AMBULANCES. What are they like? You wait all day for one, and then none turn up at once.
At least, that was Douglas Ross’s pitch at FMQs, where he described agonised patients waiting yonks for a ride, and then ages stuck outside overflowing A&E units.
Indeed, such is the state of Scotland’s emergency caravan service, the average time between making a tremulous 999 call to trundling into hospital has now risen from one hour to six.
Did Nicola Sturgeon not find that “shocking and unacceptable”?
The First Minister agreed it wasn’t braw, but pressures on the NHS had been “in some respects exacerbated by the pandemic”.
And rest assured, Scotland’s unluckiest man, Health Secretary Humza Yousaf, had talked to the chief executive of the ambulance service that very morning (after the Daily Record reported the stats).
The Scottish Tory leader upped the stakes. The ambulance service had long been “in crisis”, yes?
The FM upped them back. Those pressures on the NHS had actually been “significantly exacerbated by Covid”, she remembered.

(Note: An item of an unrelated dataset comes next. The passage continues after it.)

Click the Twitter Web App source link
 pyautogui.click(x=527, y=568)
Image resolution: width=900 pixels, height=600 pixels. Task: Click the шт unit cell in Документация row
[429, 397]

And don't forget the Scottish Ambulance Service serves "some of the most rural areas" in the UK.
Mr Ross riposted with some case studies. Like the suspected stroke sufferer who took 14 hours to get to hospital after falling sick in far-flung, rural Bearsden.

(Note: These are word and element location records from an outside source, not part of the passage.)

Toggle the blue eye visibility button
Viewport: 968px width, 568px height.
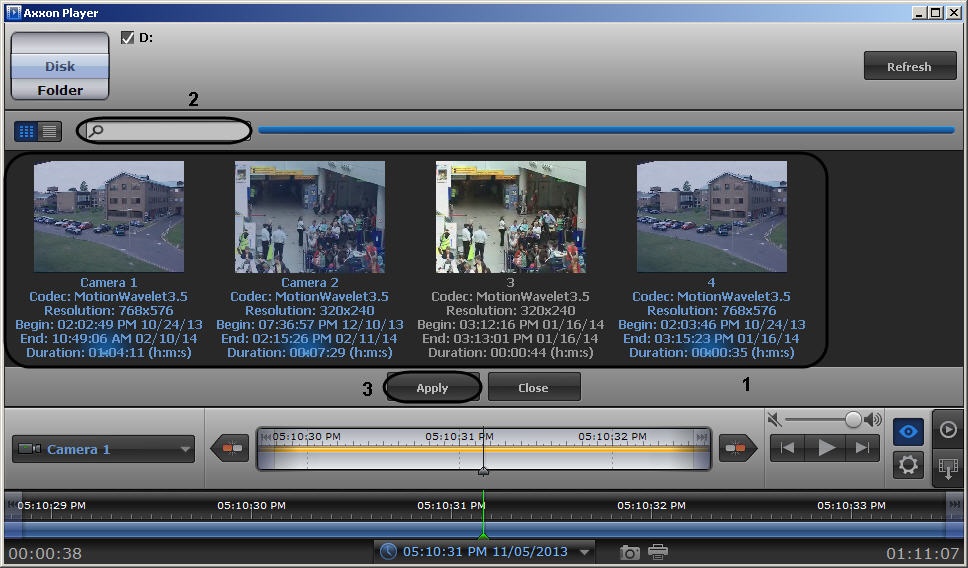point(908,431)
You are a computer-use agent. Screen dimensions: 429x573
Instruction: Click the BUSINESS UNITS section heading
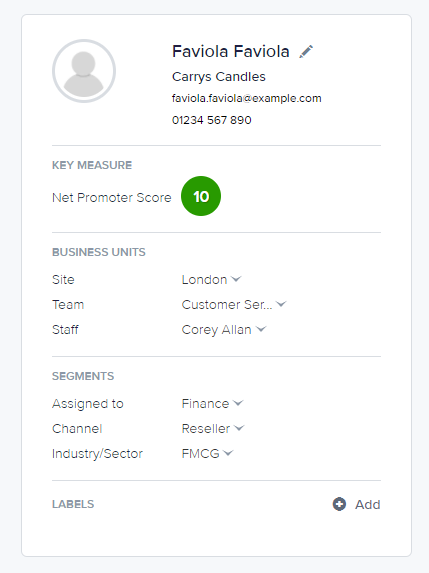pos(99,252)
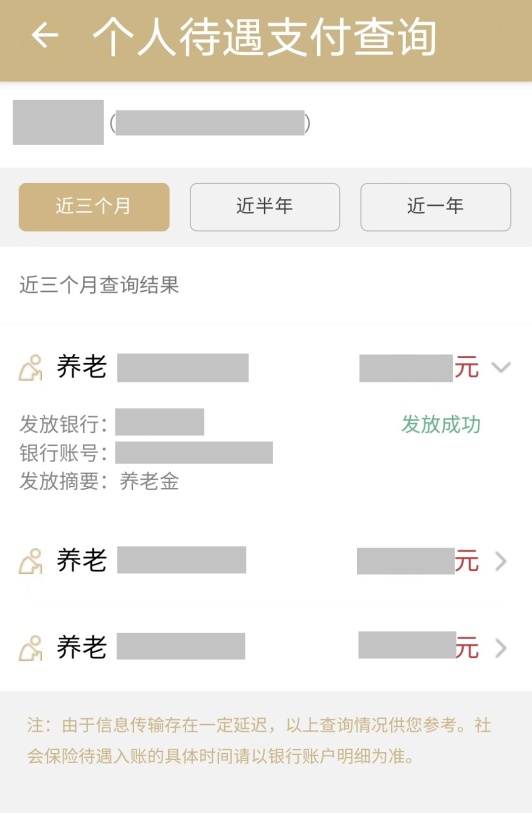Click the 近三个月查询结果 heading
The height and width of the screenshot is (813, 532).
click(x=99, y=285)
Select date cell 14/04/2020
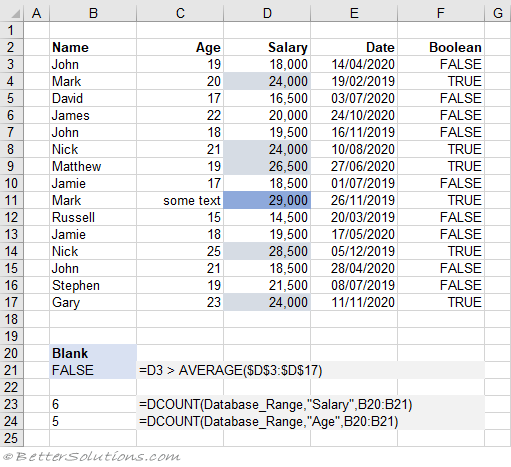 click(x=354, y=64)
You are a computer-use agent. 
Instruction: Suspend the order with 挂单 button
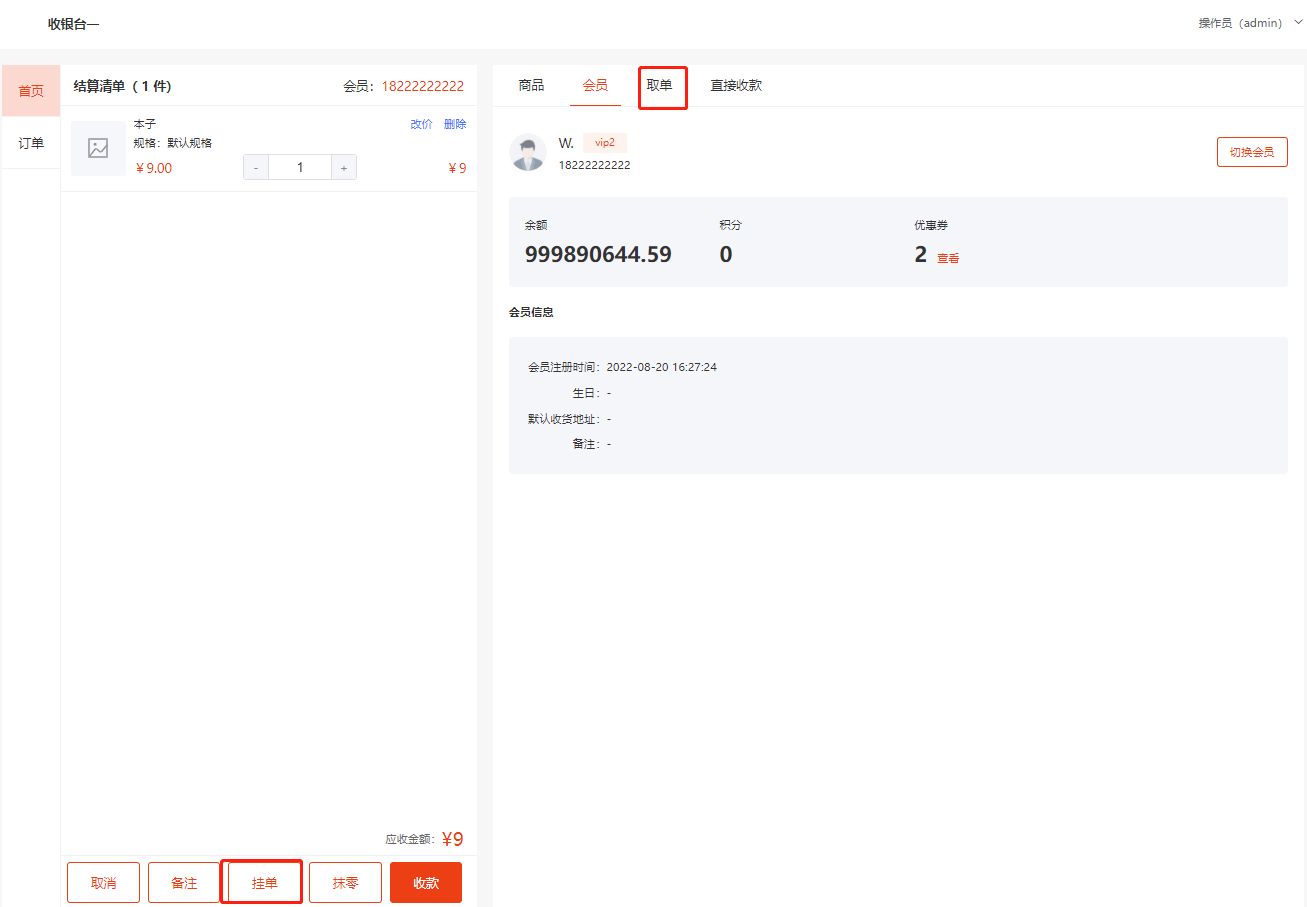(264, 883)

Or Jim from Pitlochry whose son collapsed and gave up waiting for an ambulance after his lips turned blue and drove him to hospital.

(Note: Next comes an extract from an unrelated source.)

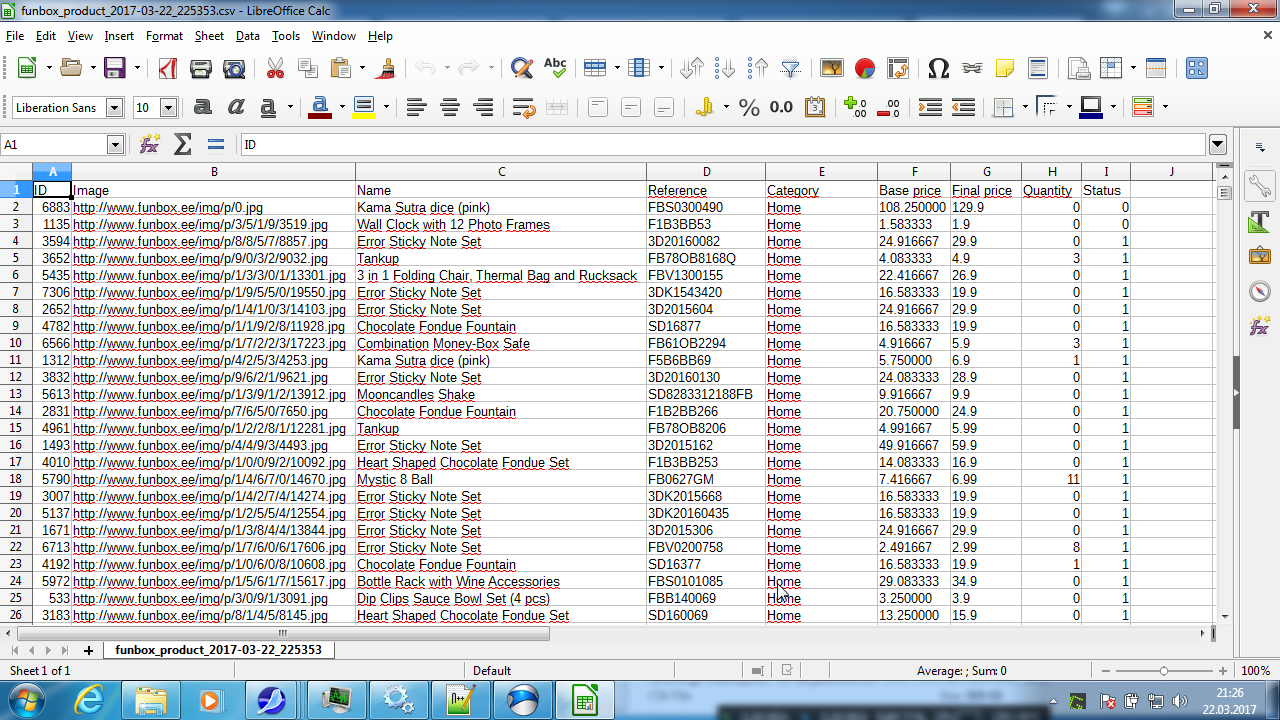Open the Data menu
Viewport: 1280px width, 720px height.
point(247,36)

“I do not know whether Jim is watching, but he might be, so I will address him directly," said the FM, her discomfited backbenchers as silent as an NHS24 helpline.
“First, I am extremely sorry that the wait that you had happened, and I do not think that that is acceptable. I am trying to address the issues genuinely.”
Oh, and by the way, NHS issues “have been significantly deepened and exacerbated by a once-in-a-century global pandemic”.
I do worry about how ministers will cope when the pandemic ends and the Covid tide finally goes out, exposing their achievements to the elements. It's such a great comfort.
Next up, Anas Sarwar picked holes in Ms Sturgeon’s detail-lite vaccine passports plan.
“A little more grown-up politics on this issue would go a long way,” the First Patroniser sniffed.
The Scottish Labour leader waggled the skimpy blueprint.
"There are businesses impacted by vaccine certification that have longer cocktail menus," he said.
Ms Sturgeon was not amused.
"Clever quips might sound good in a student union, but when we are trying to deal with a global pandemic, it is more important that we have the solutions that help to keep people safe," she growled.
Mr Sarwar rolled his eyes. Told off for being too clever, indeed.
If there had been an ambulance less than an eternity away he might have split his sides laughing.